## PAGE EXCERPT

********************

In order to register, students will have to undergo an interview with the person academically in charge of the Master Degree. Thus, the students' program can be individually established, as well as the academic curriculum, regarding the previous certified formation of each student.
Specialty and tutor
At the beginning of the Master Degree, alumni will choose a specialty to follow. The person in charge of academic matters will designate a tutor to each alumna for individual follow-ups during their Master Degree.
Permanence in the M.Sc. program
The M.Sc. program should be finalized within 3 years for full-time students and 6 years for part-time students. Students should decide on their status (part-time or full-time) at the time of registration.
Documentation to formalize the registration
- Photocopy of your passport
- Curriculum vitae
Original and photocopy (or certified copy) of the degree that gives you access to the Master Degree, or a receipt stating that you have paid the fees for the expedition of the degree, together with the program of the studies.
Original and photocopy (or certified copy) of a student record reflecting the subjects studied and the grades and number of credits/hour for each of them. It should also include a total mean of the grades.
Should the student have any formation regarding the areas of knowledge of the Master Degree that is different from the one that gave them access to the Master Degree, they should present the certified documentation (original and photocopy or certified copy).
Important: All documents issued in non EU countries should be authenticated through diplomatic channels or by the corresponding apostille.
Resources, equipment and services
- Teaching rooms equipped with a videoprojector, PC and Internet.
- Computer equipment and rooms from the department and the School of Civil Engineering of Barcelona (ETSECCPB).
- General computer programs and specific calculation programs.
- Services and utilities from the University's Rector Gabriel Ferrater Library (http://bibliotecnica.upc.es).
- 4x4 vehicle, property of the department, for field trips.

********************

[Extracted data records]
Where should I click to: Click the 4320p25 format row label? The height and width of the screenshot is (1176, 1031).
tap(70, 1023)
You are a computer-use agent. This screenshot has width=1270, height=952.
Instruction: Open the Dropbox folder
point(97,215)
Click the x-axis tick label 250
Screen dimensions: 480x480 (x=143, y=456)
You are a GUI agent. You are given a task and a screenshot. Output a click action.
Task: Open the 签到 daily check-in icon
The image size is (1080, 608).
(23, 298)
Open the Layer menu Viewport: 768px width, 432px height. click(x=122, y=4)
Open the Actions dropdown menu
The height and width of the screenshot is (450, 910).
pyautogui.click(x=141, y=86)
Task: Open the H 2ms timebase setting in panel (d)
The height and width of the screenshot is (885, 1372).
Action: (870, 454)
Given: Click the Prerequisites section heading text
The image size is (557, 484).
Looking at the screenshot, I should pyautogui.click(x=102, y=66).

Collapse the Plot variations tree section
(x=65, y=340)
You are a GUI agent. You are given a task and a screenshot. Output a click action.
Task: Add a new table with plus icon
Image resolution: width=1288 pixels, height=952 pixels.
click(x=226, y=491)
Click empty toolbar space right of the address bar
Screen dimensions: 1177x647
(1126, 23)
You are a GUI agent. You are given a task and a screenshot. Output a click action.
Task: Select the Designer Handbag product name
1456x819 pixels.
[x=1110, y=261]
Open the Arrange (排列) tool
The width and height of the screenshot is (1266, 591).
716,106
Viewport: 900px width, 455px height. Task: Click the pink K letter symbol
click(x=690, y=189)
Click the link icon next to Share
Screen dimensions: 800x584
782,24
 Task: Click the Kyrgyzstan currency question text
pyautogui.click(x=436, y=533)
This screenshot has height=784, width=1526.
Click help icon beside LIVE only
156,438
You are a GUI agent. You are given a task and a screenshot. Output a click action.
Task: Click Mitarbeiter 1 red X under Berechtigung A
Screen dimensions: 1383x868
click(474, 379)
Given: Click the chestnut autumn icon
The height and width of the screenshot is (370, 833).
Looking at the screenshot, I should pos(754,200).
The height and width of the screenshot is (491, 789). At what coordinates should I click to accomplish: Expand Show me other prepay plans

********************

## DIRECTIVES
a - In the master's program page excerpt, condense the paragraph beginning "Original and photocopy (or certified copy) of a student record" into a short bulleted list that keeps its main facts.
b - According to the master's program page excerpt, why must students have an interview with the person academically in charge before registering? Answer in one to three sentences.

## EXERCISE ANSWERS
a -
- Submit the original student record plus a photocopy or certified copy.
- The record must list the subjects studied, with the grade and the number of credits/hours for each.
- It must also include an overall grade average.

b - The interview lets the program set each student's individual program and academic curriculum. These are based on the student's previous certified training.